White House Hanukkah Celebration Includes NYU Wagner Alumna

Rebecca Bardach

One evening in late November, two first-grade classrooms in a Hand in Hand bilingual school in Jerusalem were set ablaze by arsonists who also scrawled hateful graffiti on the school walls against Arabs and co-existence. Parents, students, and staff – including Rebecca Bardach, a 2007 graduate of NYU Wagner and the Director of Resource Development and Strategy for the Hand in Hand organization – worked together to make sure the school opened the very next day.

On December 17, President Obama and First Lady Michelle Obama hosted two of the school’s 9th graders at the White House Hanukkah celebration, joined by Bardach and other members of the Hand in Hand community dedicated to achieving Arab-Jewish reconciliation in Israel.

The President said the members of the school community “teach us a critical lesson for this time in our history: The light of hope must outlast the fires of hate. That’s what the Hanukkah story teaches us. That’s what our young people can teach us – that one act of faith can make a miracle. That love is stronger than hate. That peace can triumph over conflict. And during this Festival of Lights, let’s commit ourselves to making some small miracles ourselves and sharing them with the world."

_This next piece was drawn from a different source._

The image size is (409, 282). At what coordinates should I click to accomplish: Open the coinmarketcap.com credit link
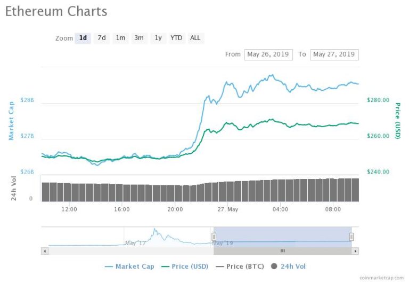381,278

Bardach has worked for more than 17 years in migration, development and foreign aid.  She directed refugee assistance programs in Hungary and in Bosnia (1994-1998).  She moved to Israel in 1998, where she has worked with the UN High Commissioner for Refugees (UNHCR) with asylum claimants and government policy makers on refugee issues, and then with the American Jewish Joint Distribution Committee (JDC) to establish its Center for International Migration and Integration (CIMI), which works on a wide range of international migration issues in Israel and abroad.

In her 13 years at JDC, Rebecca also established the Committee's tsunami relief efforts in Sri Lanka and directed the Middle East Program, which conducts cooperative programs between Israelis and Palestinians in health and welfare.

She earned her MPA in Public Policy and International Development from NYU Wagner and BA in English Literature from Columbia University.  Originally from Berkeley, California, she is married and has three children – two of them enrolled at the Hand in Hand school in Jerusalem. 

Hand in Hand brings together thousands of Jews and Arabs in five schools and communities throughout Israel, demonstrating on a daily basis the viability of inclusion and equality for all citizens of Israel.  As its network of bilingual schools and communities expands, so does its message to Israeli society: “There is another way.”